“It (Wabi Sabi) is an expression of the beauty that lies in the brief transition between the coming and going of life, both the joy and melancholy that make up our lot as humans.”
(from Wabi Sabi, the Japanese Art of Impermanence by Andrew Juniper)
My work reflects my fascination with architecture, architectural elements and urban landscapes. My interest in structures is partially derived from the physicality of the imagery, its properties, lines and weight. Structures have been a constant in my work for nearly 15 years.
I am intrigued by industrial forms found both in the landscapes of my immediate environment and those seen in my travels. A photo journal in which I sketch and write, functions as a springboard for my work.
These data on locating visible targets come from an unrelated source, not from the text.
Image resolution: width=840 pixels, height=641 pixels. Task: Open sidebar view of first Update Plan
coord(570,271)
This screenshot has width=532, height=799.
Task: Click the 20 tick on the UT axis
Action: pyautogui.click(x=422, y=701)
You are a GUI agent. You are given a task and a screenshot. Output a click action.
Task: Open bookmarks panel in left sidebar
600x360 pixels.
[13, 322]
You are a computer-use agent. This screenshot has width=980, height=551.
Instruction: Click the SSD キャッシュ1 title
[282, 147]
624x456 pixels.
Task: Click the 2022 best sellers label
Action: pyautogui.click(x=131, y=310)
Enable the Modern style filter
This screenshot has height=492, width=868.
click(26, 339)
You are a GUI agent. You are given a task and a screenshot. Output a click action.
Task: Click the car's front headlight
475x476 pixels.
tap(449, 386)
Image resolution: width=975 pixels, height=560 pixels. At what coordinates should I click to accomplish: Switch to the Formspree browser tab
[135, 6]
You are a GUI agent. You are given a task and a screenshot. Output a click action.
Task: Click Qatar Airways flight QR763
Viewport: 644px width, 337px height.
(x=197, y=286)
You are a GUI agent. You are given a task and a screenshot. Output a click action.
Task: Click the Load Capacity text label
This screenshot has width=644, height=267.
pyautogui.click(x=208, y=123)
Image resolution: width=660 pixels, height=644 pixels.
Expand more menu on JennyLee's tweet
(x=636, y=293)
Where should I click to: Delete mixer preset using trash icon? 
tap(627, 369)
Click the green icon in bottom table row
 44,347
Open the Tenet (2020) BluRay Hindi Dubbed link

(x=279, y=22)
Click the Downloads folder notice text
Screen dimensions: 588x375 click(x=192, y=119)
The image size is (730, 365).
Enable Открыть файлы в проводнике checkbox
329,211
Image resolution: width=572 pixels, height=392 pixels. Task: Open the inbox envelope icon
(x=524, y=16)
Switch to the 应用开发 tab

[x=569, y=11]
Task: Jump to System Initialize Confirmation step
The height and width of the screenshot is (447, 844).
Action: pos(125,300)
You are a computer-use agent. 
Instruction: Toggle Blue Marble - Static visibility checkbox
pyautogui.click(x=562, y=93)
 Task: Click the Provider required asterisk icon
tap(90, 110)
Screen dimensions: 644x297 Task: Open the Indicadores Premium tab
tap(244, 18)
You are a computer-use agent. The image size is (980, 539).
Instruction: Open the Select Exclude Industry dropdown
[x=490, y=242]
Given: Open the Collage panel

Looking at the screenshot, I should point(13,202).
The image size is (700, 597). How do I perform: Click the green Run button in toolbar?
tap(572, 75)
In this series of paintings I’m trying to deconstruct the images and then reassemble them while still maintaining the character of the original. My hope is to innovate enough so that the while the original might not be recognizable the painting establishes the memory of a place. The new images are created through a process of layering prints, paint, tearing and sanding. As a result of this process, like memory, images are fragmented and broken. They’re not perfectly aligned and the resulting effect created is a new reality that is no longer about the actual place but about the experience of the place. What also occurs is the discovery of unexpected juxtapositions in the image, in the color, in the painting, in the world, in life — serendipity. For me, these paintings are simultaneously beautiful and repulsive, joyous and melancholy, dissident and harmonic, quiet and chaotic.